Nitre - ni'-ter (nether; nitron): Nitre as used in the King James Version does not correspond to the present use of that term. Nitre or niter is now applied to sodium or potassium nitrate. The writer has in his collection a specimen of sodium carbonate, called in Arabic naTrun, which was taken from the extensive deposits in Lower Egypt where it is found as a deposit underneath a layer of common salt. Similar deposits are found in Syria and Asia Minor. This is probably the "nitre" of the Bible. the American Standard Revised Version has rendered niter "lye" in Jeremiah 2:22, and "soda" in Proverbs 25:20. Soda or lye has been used as a cleansing agent from earliest times. It effervesces energetically, when treated with an acid; hence, the comparison in Proverbs 25:20 of the heavy-hearted man roiled by the sound of singing to the sizzling of soda on which vinegar has been poured.

See VINEGAR.

James A. Patch

No

No - no.

See NO-AMON.

Noadiah

Noadiah - no-a-di'-a (no`adhyah, "tryst of Yah"; Noadei):

(1) Son of Binnui, one of the Levites to whom Ezra entrusted the gold and silver and sacred vessels which he brought up from Babylon (Ezra 8:33); also called MOETH (which see), son of Sabannus (1 Esdras 8:63).

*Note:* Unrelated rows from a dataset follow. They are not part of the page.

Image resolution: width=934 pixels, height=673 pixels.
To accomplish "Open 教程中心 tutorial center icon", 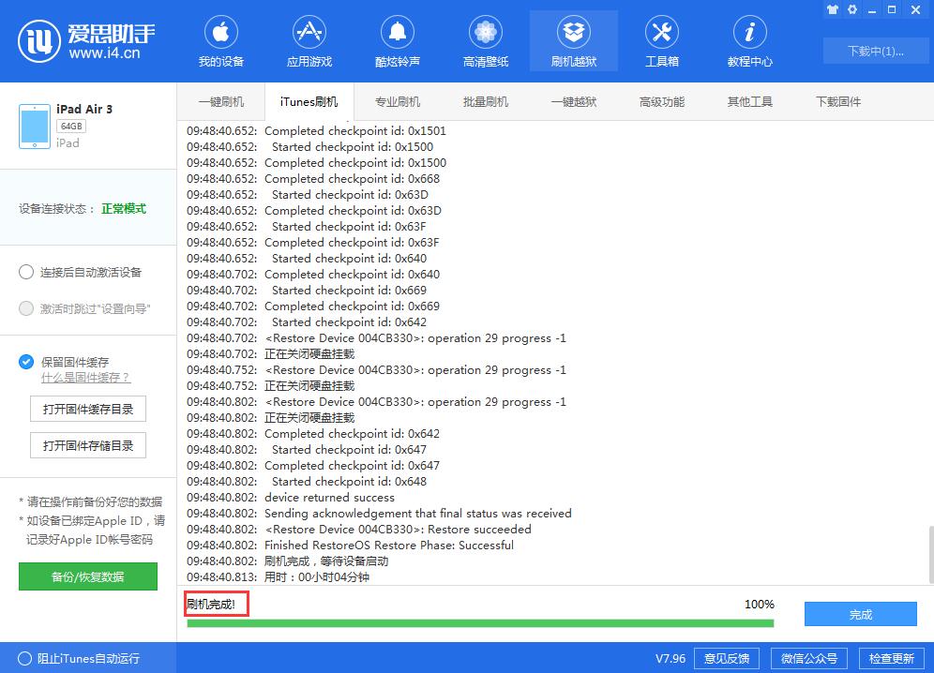I will 749,42.
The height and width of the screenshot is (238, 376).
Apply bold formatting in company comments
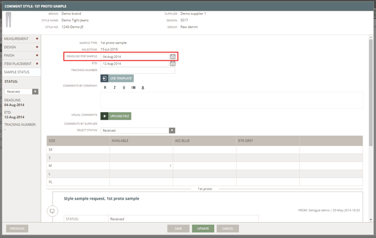(x=105, y=88)
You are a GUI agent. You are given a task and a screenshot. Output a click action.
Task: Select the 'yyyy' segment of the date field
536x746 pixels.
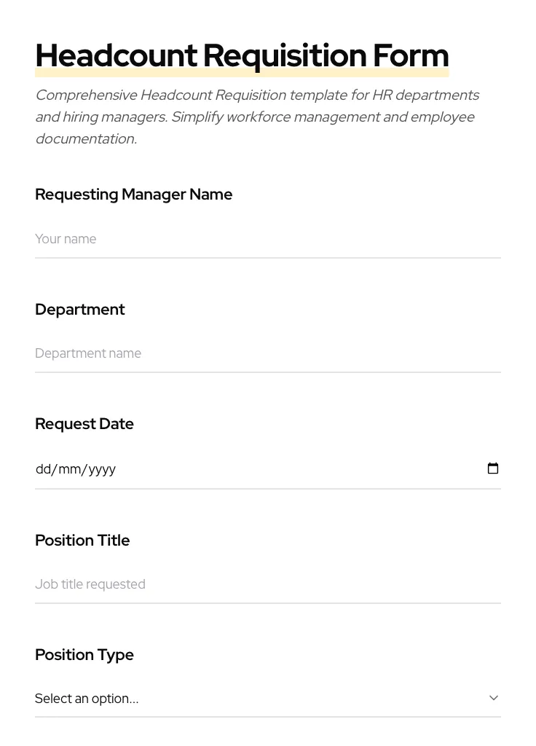[x=102, y=468]
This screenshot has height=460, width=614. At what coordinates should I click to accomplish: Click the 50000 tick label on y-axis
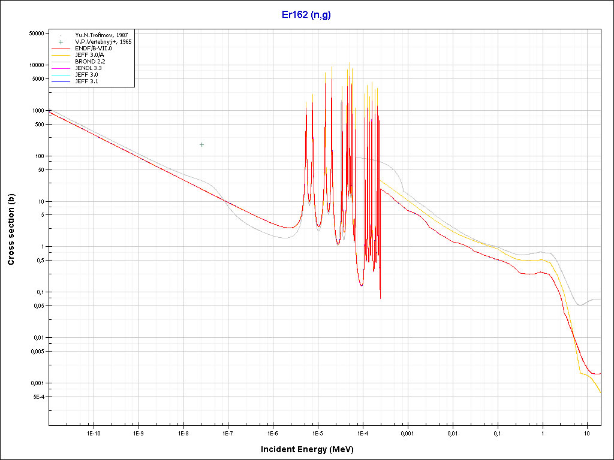(38, 34)
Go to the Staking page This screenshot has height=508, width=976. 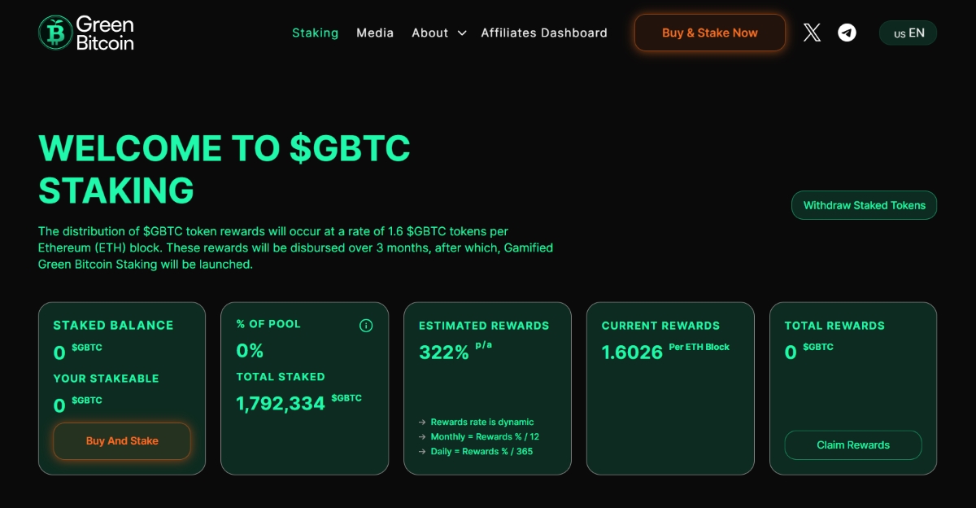click(x=315, y=33)
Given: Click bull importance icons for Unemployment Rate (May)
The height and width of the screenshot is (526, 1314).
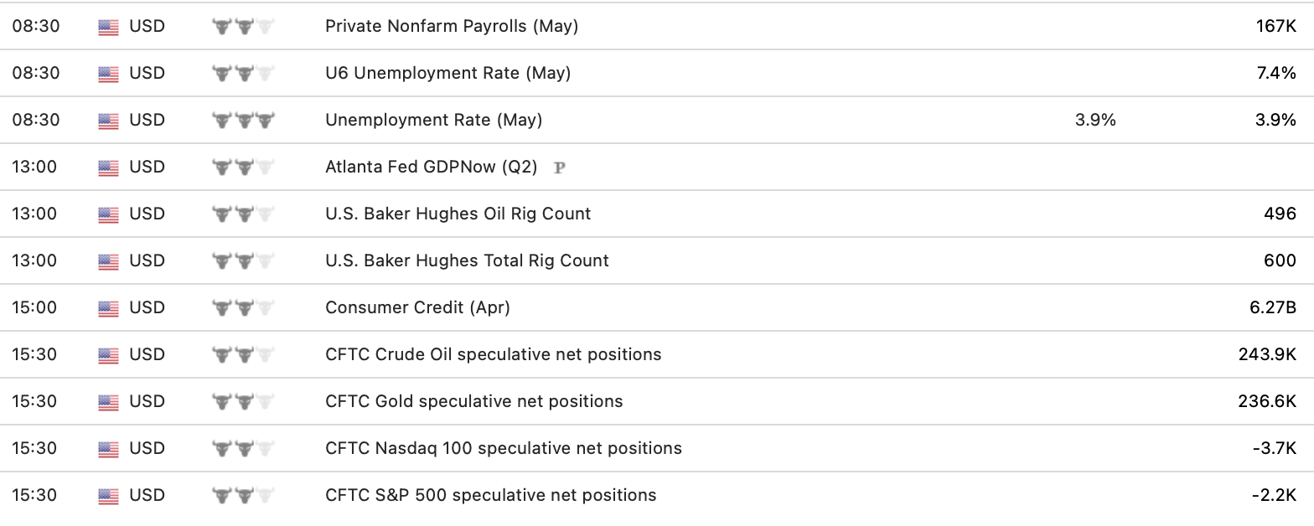Looking at the screenshot, I should pyautogui.click(x=244, y=121).
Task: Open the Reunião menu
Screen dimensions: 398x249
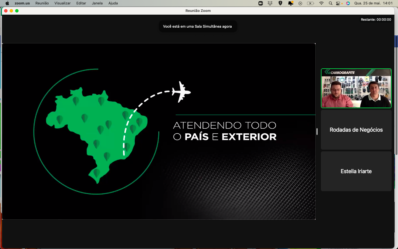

(2) A prophetess associated with Tobiah and Sanballat in opposition to Nehemiah (Nehemiah 6:14).

Noah (1)

Noah (1) - no'-a (noach, "rest"; Septuagint Noe; Josephus, Nochos): The 10th in descent from Adam in the line of Seth (Genesis 5:28-29). Lamech here seems to derive the word from the nacham, "to comfort," but this is probably a mere play upon the name by Noah's father. The times in which Noah was born were degenerate, and this finds pathetic expression in Lamech's saying at the birth of Noah, "This same shall comfort us in our work and in the toil of our hands, which cometh because of the ground which Yahweh hath cursed." Concerning theory that Noah is the name of a dynasty, like Pharaoh or Caesar, rather than of a single individual, see ANTEDILUVIANS. In his 600th year the degenerate races of mankind were cut off by the Deluge. But 120 years previously (Genesis 6:3) he had been warned of the catastrophe, and according to 1 Peter 3:20 had been preparing for the event by building the ark (see ARK; DELUGE OF NOAH). In the cuneiform inscriptions Noah corresponds to "Hasisadra" (Xisuthrus). After the flood Noah celebrated his deliverance by building an altar and offering sacrifices to Yahweh (Genesis 8:20), and was sent forth with God's blessing to be "fruitful, and multiply, and replenish the earth" (Genesis 9:1), as Adam had been sent forth at the beginning (Genesis 1:28). In token of the certainty of God's covenant not to destroy the race again by flood, a rainbow spanned the sky whose reappearance was ever after to be a token of peace. But Noah was not above temptation. In the prosperity which followed, he became drunken from the fruit of the vineyard he had planted. His son Ham irreverently exposed the nakedness of his father, while Shem and Japheth covered it from view (Genesis 9:22-23). The curse upon Canaan the son of Ham was literally fulfilled in subsequent history when Israel took possession of Palestine, when Tyre fell before the arms of Alexander, and Carthage surrendered to Rome.